TASK TO CARRY OUT: Identify each line in the material that contains the string "Viewport", and copy those lines verbatim.

Source records:
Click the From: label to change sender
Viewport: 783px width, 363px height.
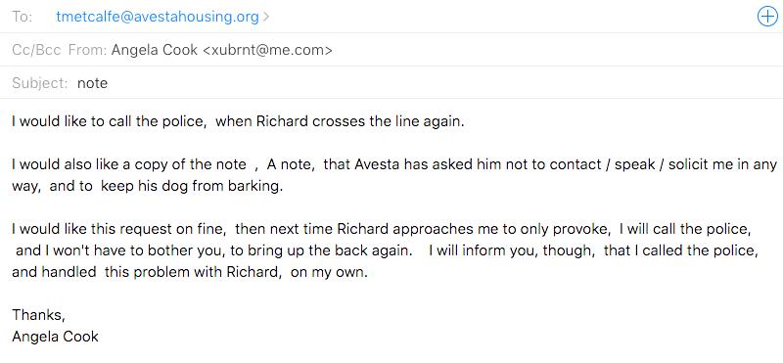(x=87, y=50)
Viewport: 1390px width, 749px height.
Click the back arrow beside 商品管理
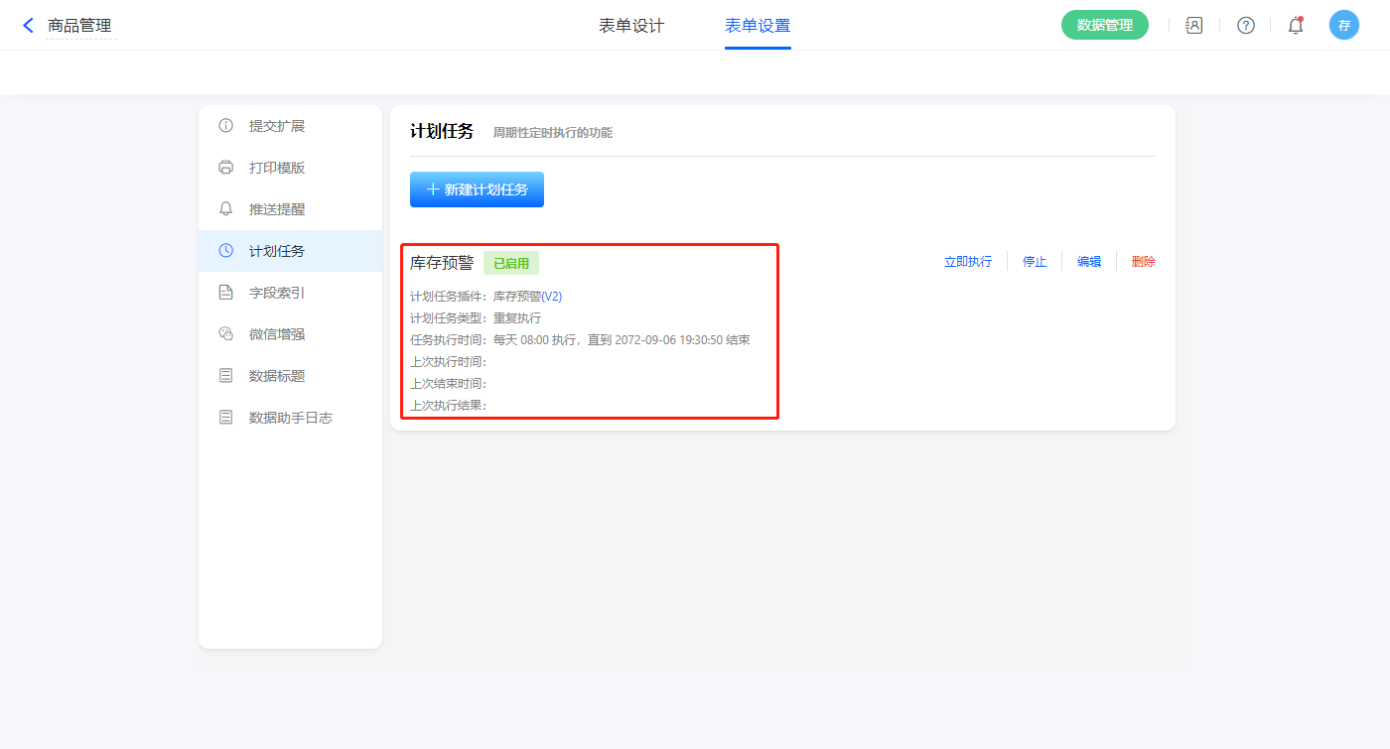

EXERCISE SOLUTION:
Viewport: 783px width, 363px height.
Viewport: 1390px width, 749px height.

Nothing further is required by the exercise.